The WSJ Health Blog points to a current controversy over an advertisement looking at the need for mental health services for children.
It seems that somebody in NY did something rather offensive:
New York University’s Child Study Center wanted a provocative new campaign to raise awareness about childhood mental health disorders. Well, it got one, and now NYU’s learning that there’s a fine line between attention-grabbing and offensive.This kind of fear mongering to promote the use of psychiatric services is offensive in the extreme. One can imagine the outrage if a similar ad was run for a political campaign or some commercial product, like an automobile.

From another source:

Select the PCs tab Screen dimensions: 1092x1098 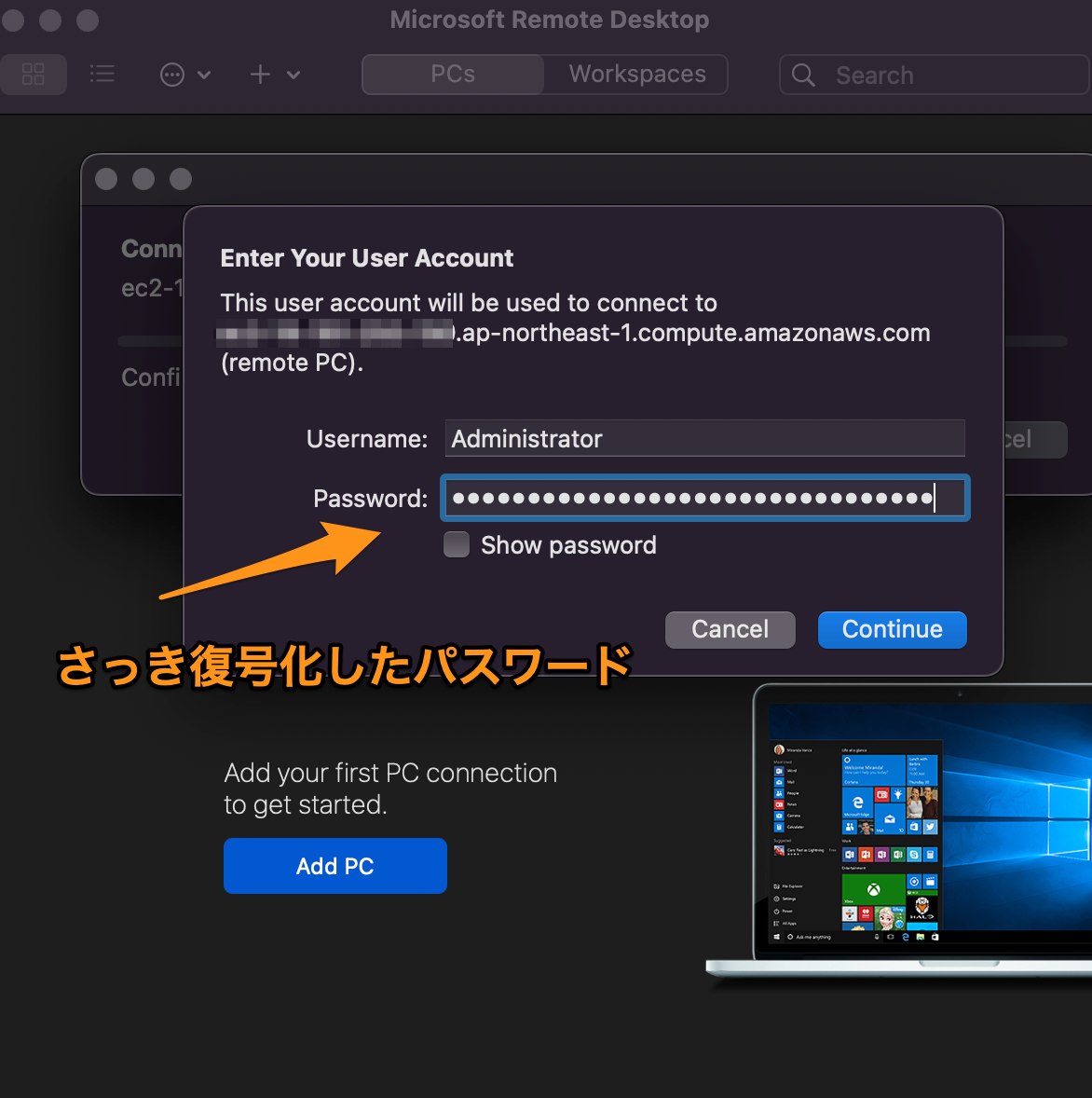pyautogui.click(x=452, y=74)
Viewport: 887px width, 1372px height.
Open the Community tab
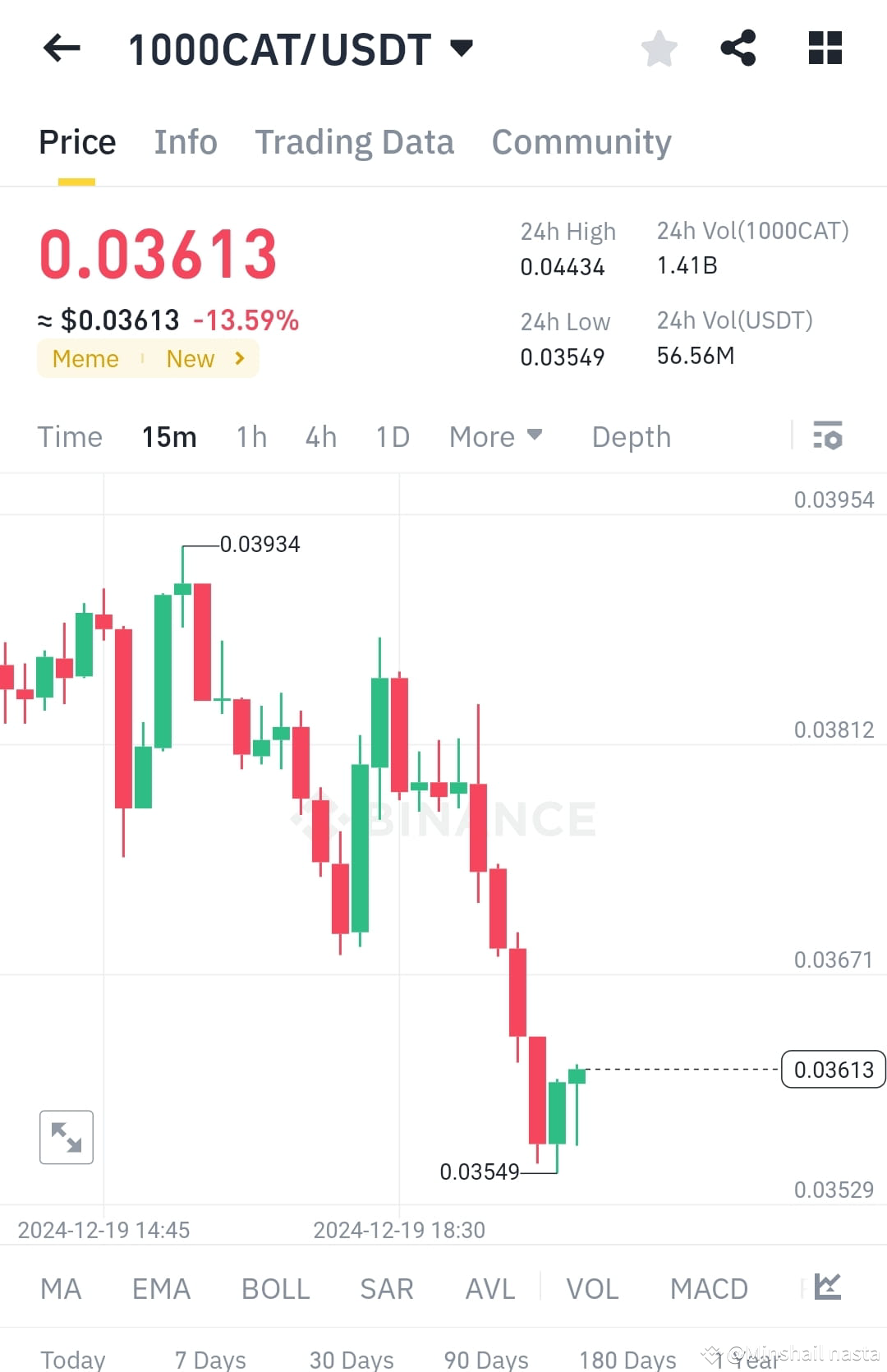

The center’s new ad campaign, which began last week, uses images of ransom notes to drive home the message that 12 million children are being held hostage by mental health problems, such as depression and autism.
But almost immediately, the Autistic Self Advocacy Network, an advocacy group for people with autism-spectrum disorders, took offense to the ads, calling them stigmatizing and inaccurate. The autism note, for instance, implies that children with autism have no social skills and are doomed to social isolation, Ari Ne’eman, ASAN president, tels the Health Blog. “It’s not only not true, it’s a slap in the face to many people with disability,” he says.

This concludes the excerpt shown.